→ Petunjuk Tugas: Tulis lanjutan teks tentang panen padi metode Hazton di Desa Pegalongan, dimulai setelah kalimat terakhirnya.

→ Teks Bacaan:
# # #

Hasil metode tanam Hazton ini pun ternyata dirasakn petani. Pada 27 Agustus 2015, buruh tani di Desa Pegalongan Patikraja, merayakan keberhasilan panen tanaman padi metoda Hazton. Keramaian sebagai bentuk ekspresi kegembiraan disalurkan kaum tani ini, di antaranya dengan gelaran pertunjukkan Lengger Calung dan Ebeg.

Fenomena keberhasilan metode tanam Hazton ini sangat menarik. Lantaran, jarang sekali pada musim tanam kedua, di tengah musim kemarau dan ancaman serangan hama tikus yang hebat, masih bisa memanen rata-rata hingga 7,1 ton gabah kering per hektar. Jika dibandingkan pada tahun lalu, petani hanya menghasilkan 1,5 ton saja per hektar dengan kondisi dan lahan yang sama.

Pun, jarang terjadi sebuah model pengentasan kemiskinan berhasil dilakukan lembaga pemerintah, dengan model yang diterapkan kepada buruh tani, seperti di desa Pegalongan dan Desa Tambaksari. Model pemberdayaan nyata dan konkrit ini pun minim resiko lapangan, karena hanya berlangsung empat bulan. Dengan gelontoran uang Rp 165 juta di Desa Pegalongan, hanya dalam waktu empat bulan menjadi Rp 284 juta atau sama dengan 71 ton gabah kering riil. Hingga saat ini, dana tersebut masih bergulir untuk tiga musim tanam berikutnya.

# # #

→ Baris Data:
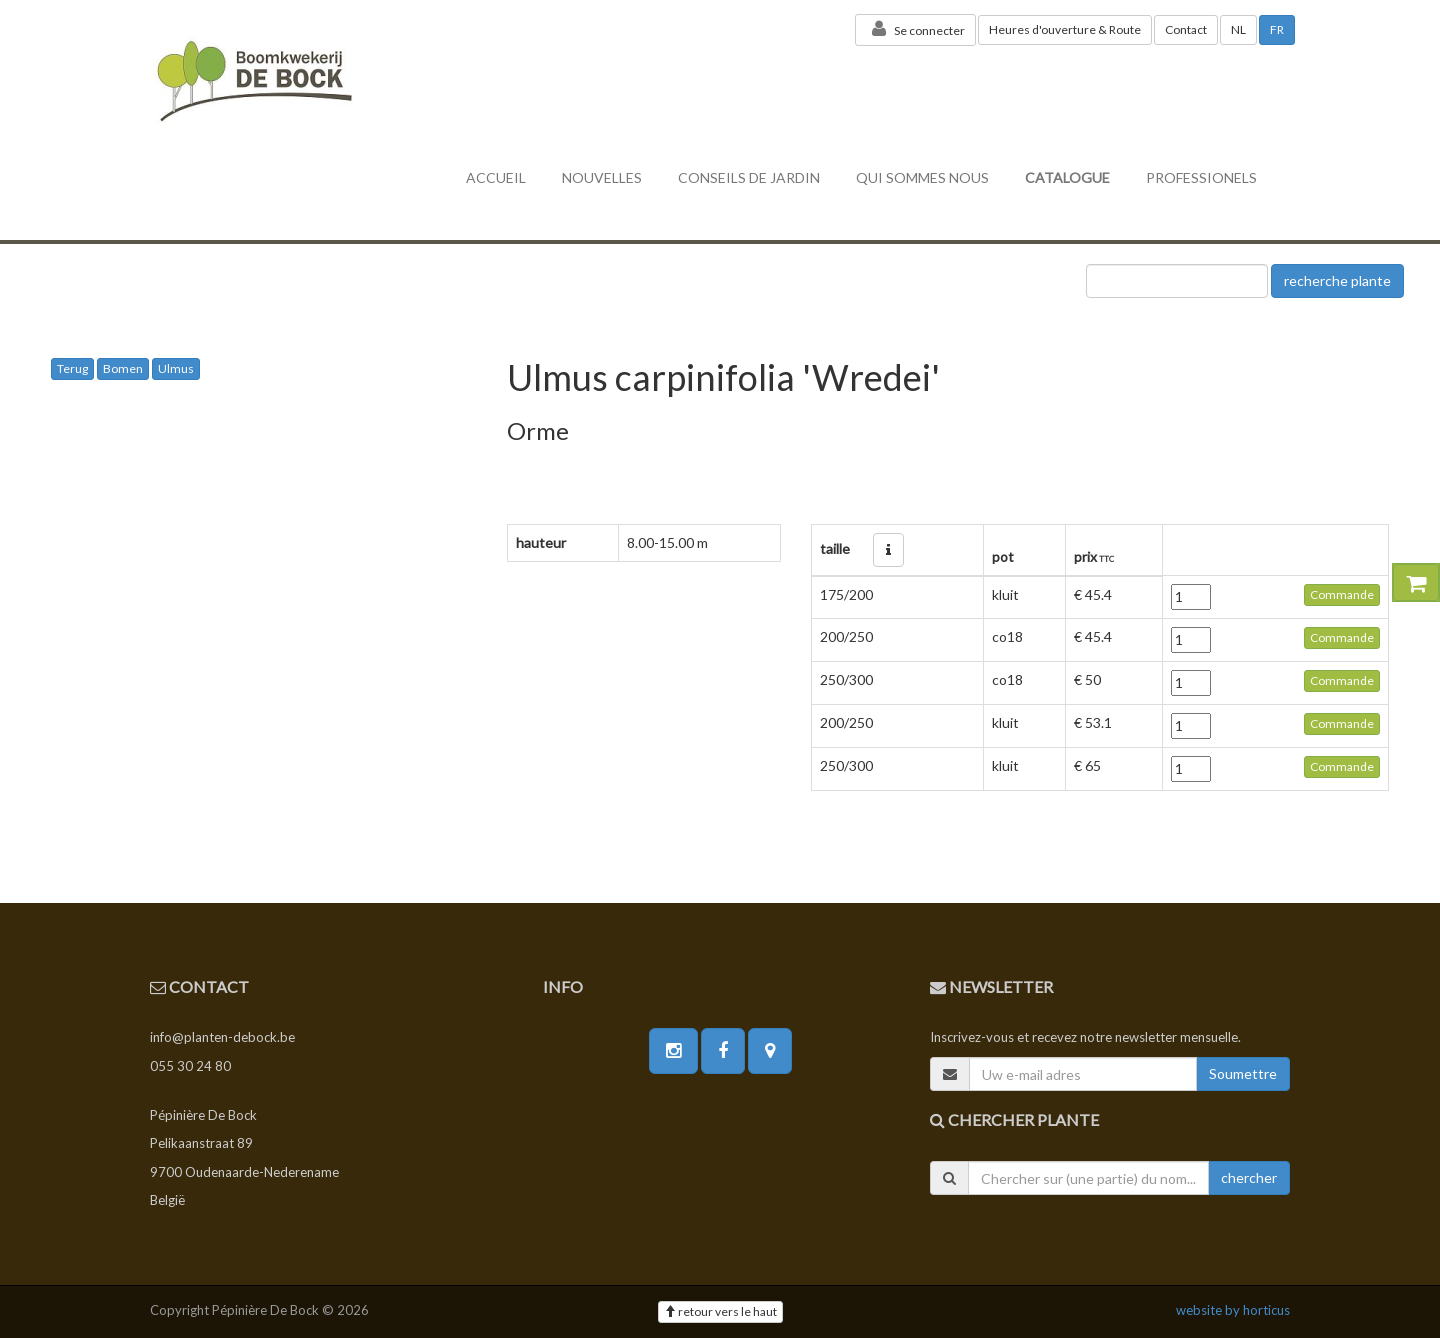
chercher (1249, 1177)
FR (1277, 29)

# # #

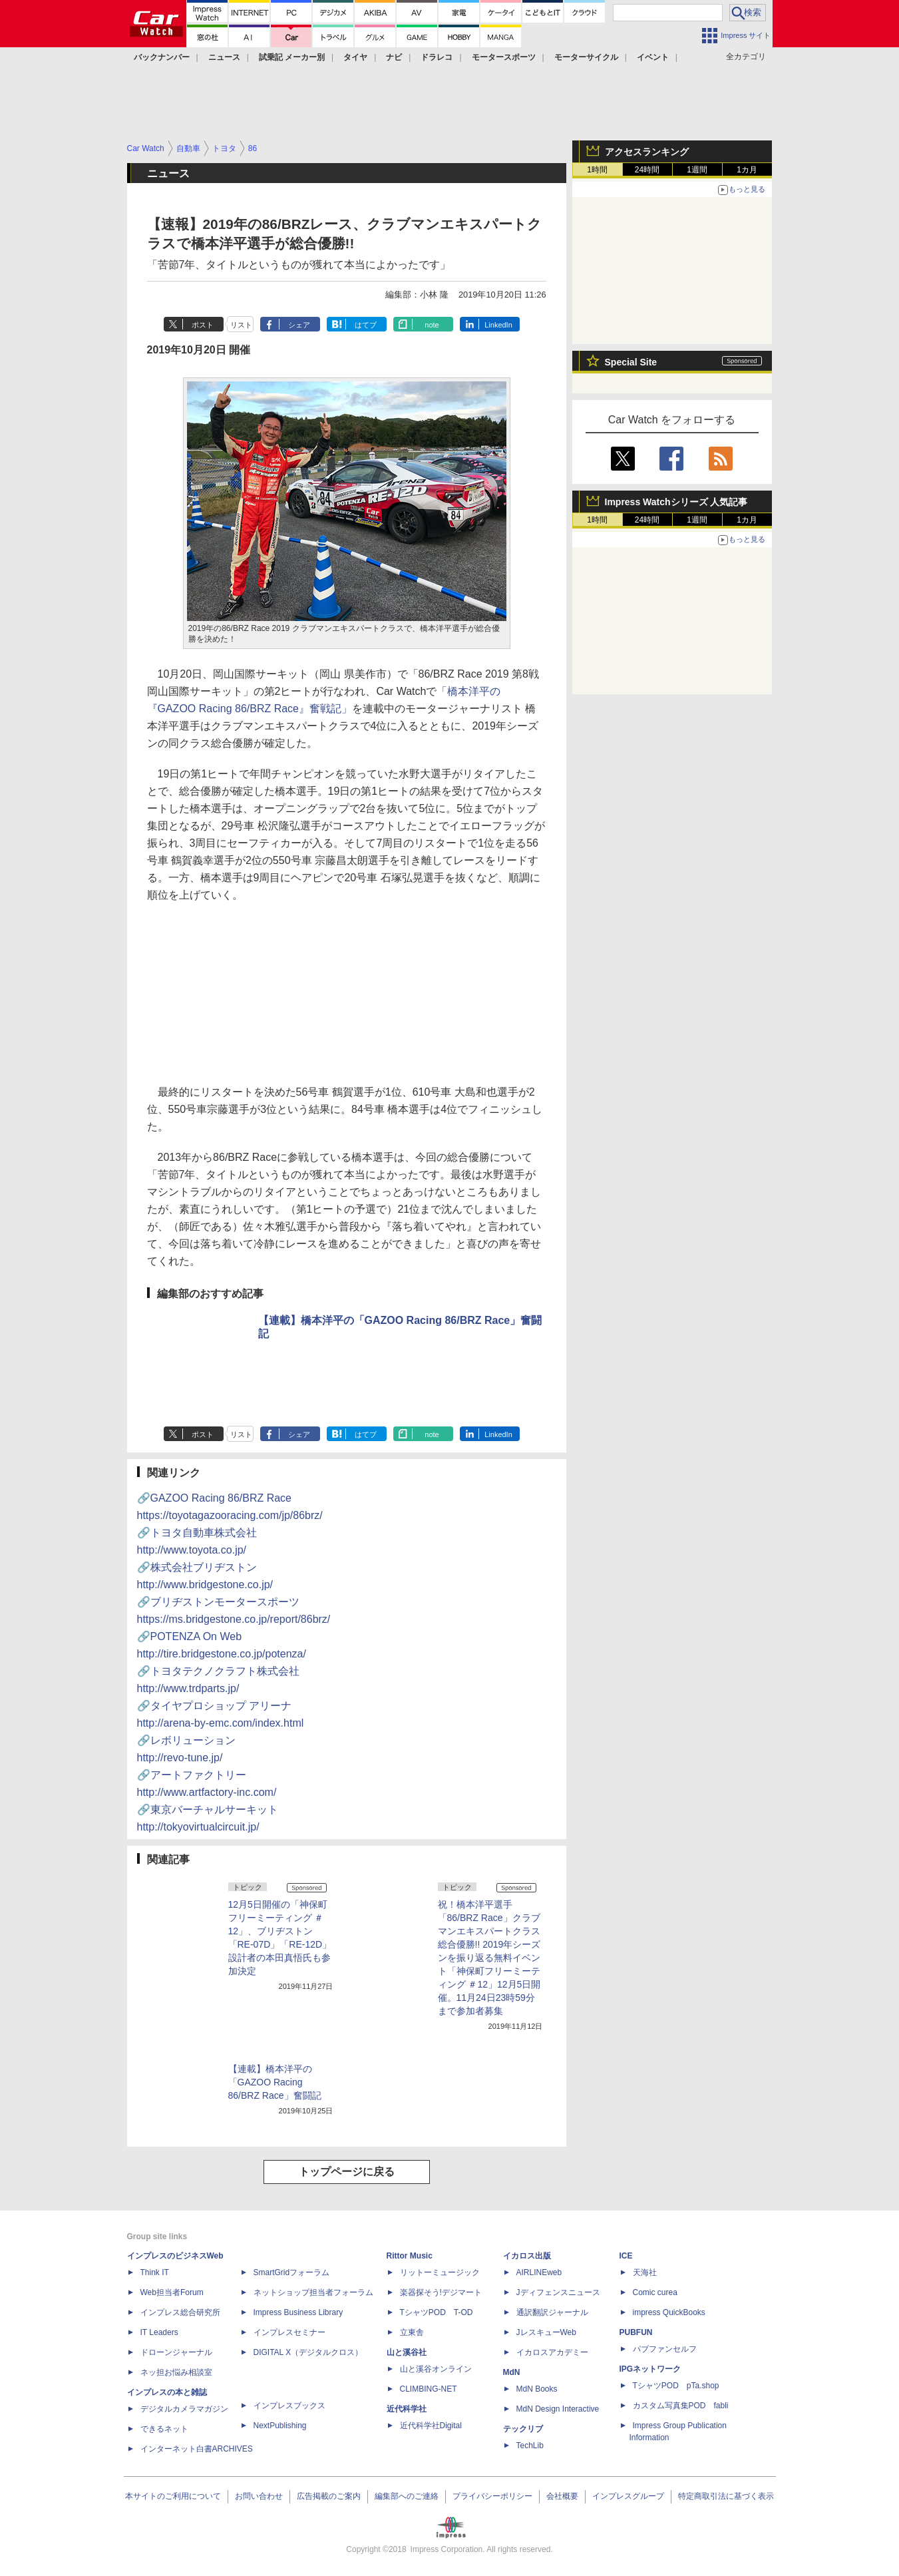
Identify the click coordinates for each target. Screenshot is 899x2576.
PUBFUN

# # #

→ Jawaban Tugas:
Harapan

Sebagai perbandingan, pencapaian maksimal rata-rata panen padi petani Kabupaten Banyumas dengan metode tanam konvensional di musim hujan hanya 4,6 ton gabah kering per hektar. Pencapaian panen 7,1 ton gabah kering per hektar pada musim kemarau, dengan metode tanam Hazton, merupakan pencapaian yang jarang terjadi pada luasan yang sama.

Alangkah baiknya, jika program pengentasan kemiskinan buruh tani dengan model Hazton di Desa Pegalongan, yang dikemas dalam proyek pengentasan kemiskinan program sosial Bank Indonesia, bisa diimplementasikan pada lahan persawahan di wilayah sabuk hijau kawasan utara kota Purwokerto.

Mengingat, hasil panen pada musim hujan bisa mencapai 12 ton gabah kering per hektar, maka para petani penggarap sawah dan pemilik lahan menjadi makmur. Maka, metode tanam ini bisa menjaga luasan sawah sebagai ruang terbuka hijau yang sangat fungsional. Fungsi sawah menjadi multifungsi, secara keekonomian, ekologis, sosial (sebagai sarana stratifikasi buruh tani) dan budaya.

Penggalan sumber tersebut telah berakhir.